Once the time had arrived for final table action to commence, quite a few notable names could be seen to have made their way into the running for the big money. Notable hangers-on included David Larson, Andrew Rogers, Sara Stohler, and Byung Shin. This was after many more big names had already been made to exit the scene – names such as Nick Pupillo, Jason Seitz, Frank Funaro, and even 2019 MSPT Player of the Year Mike Shin.

Onwards to the final table, and it would be Andrew Rodgers seen bumming out as the first casualty, followed shortly after by David Larson – whose king-ten stood not much of a chance against Byung Shin’s pocket queens.

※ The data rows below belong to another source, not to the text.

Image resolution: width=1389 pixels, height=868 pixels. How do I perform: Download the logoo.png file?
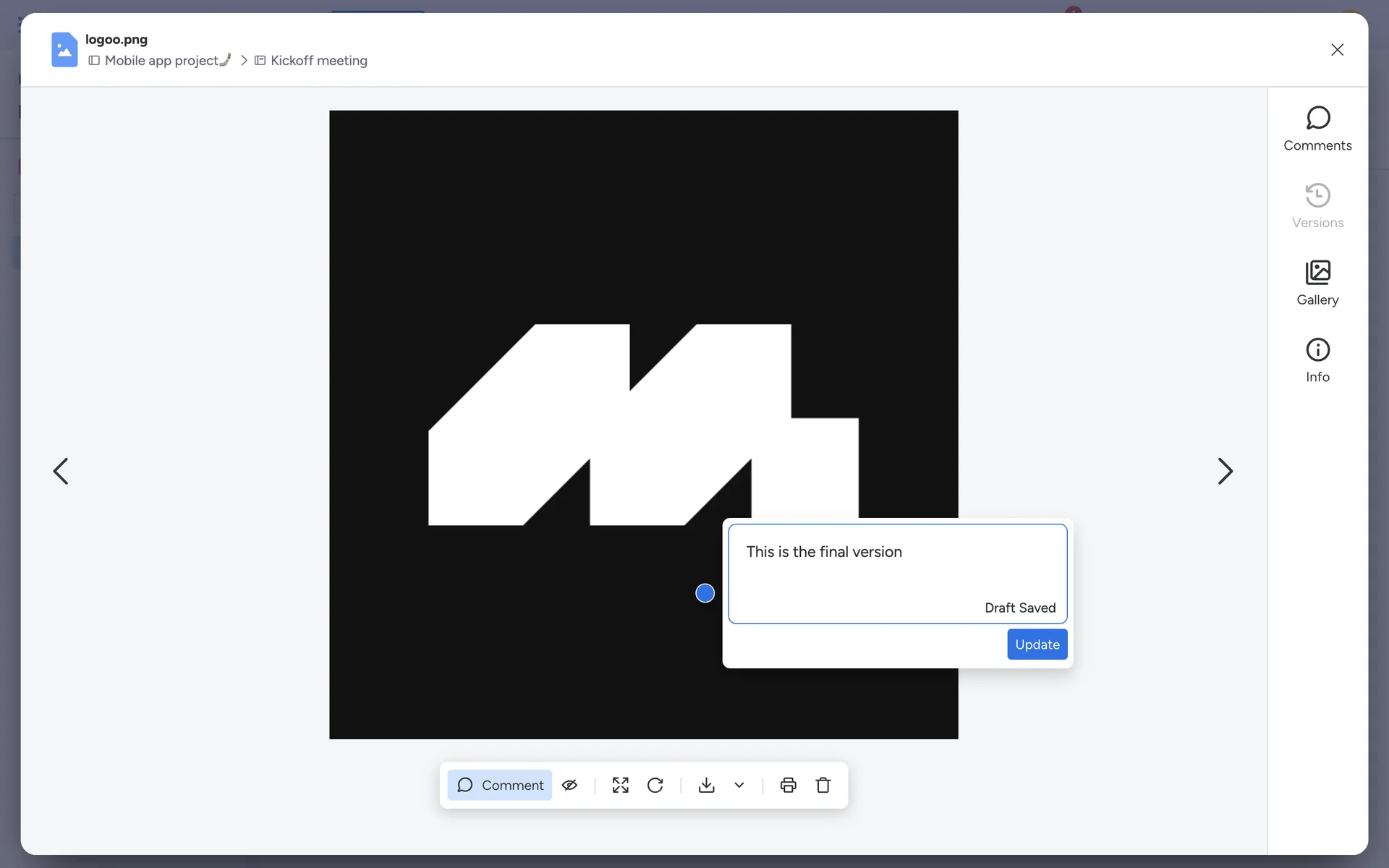[x=707, y=785]
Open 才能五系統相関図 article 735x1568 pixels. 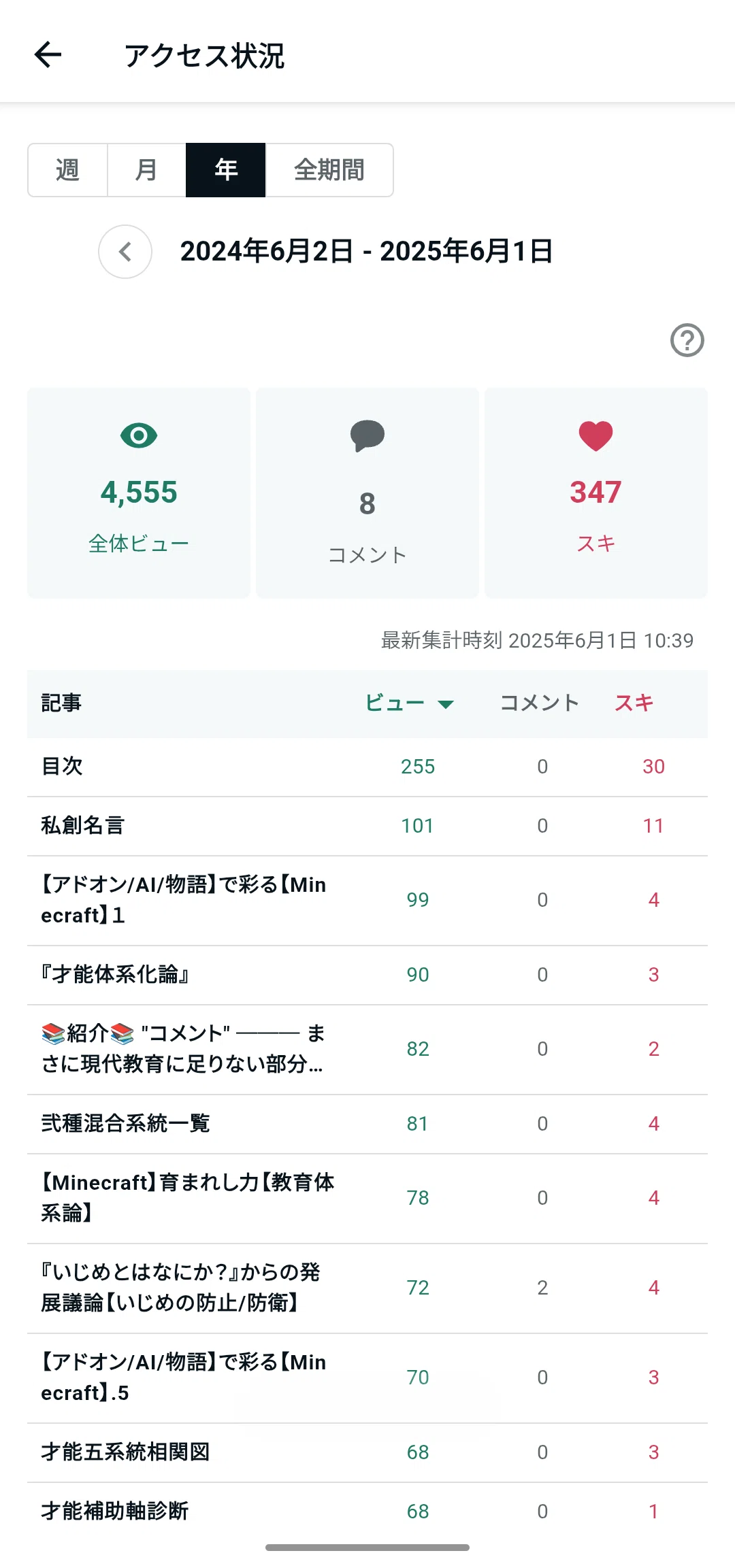coord(368,1452)

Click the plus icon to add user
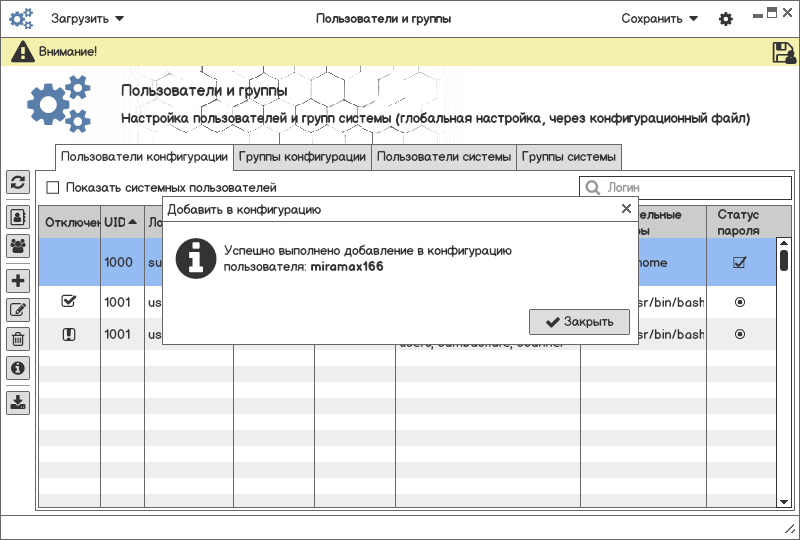pyautogui.click(x=18, y=282)
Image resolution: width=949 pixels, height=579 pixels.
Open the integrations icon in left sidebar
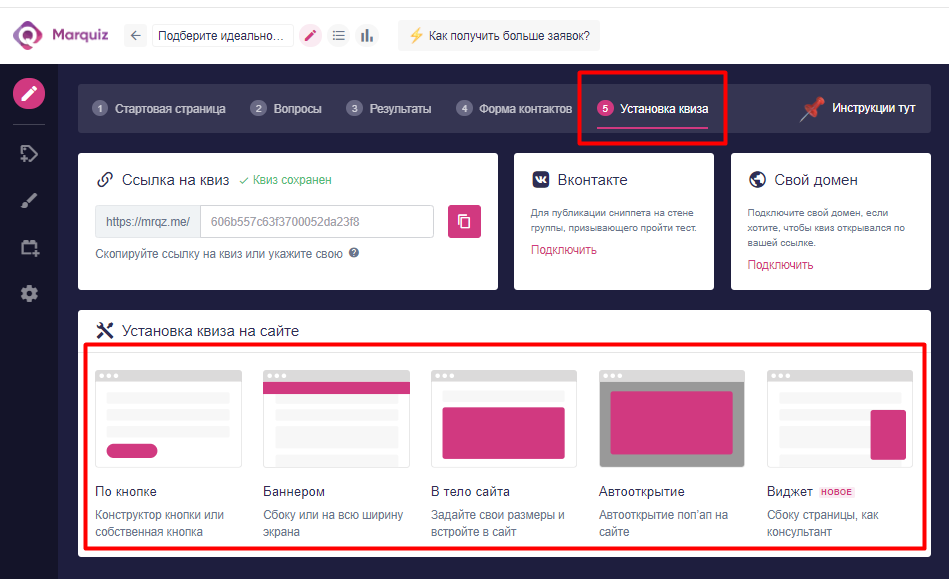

Next out would be Abraham Hichman (5th - $40,304), Sarah Stohler (4th - $62,091), and Jesse Vilchez (3rd - $91,502) – all made to fall one after the other by none other than Landon Tice himself – leaving only Brandon Lombardo standing between Tice and his first major win on the felt.

Turning Tables

Lombardo would prove no easy opponent – while managing to stay in the chips and trading it up on the pots for nearly a full level of play before drawing a double worthy of sticking it to Tice’s pair of eights.

All of this would eventually lead to talk of chopping and settling on a split, but since neither party seemed willing to settle on a division, play would eventually resume. But only for Tice to a few minutes later kick Lombardo to the final curb with his own double to show an entire day’s worth of efforts.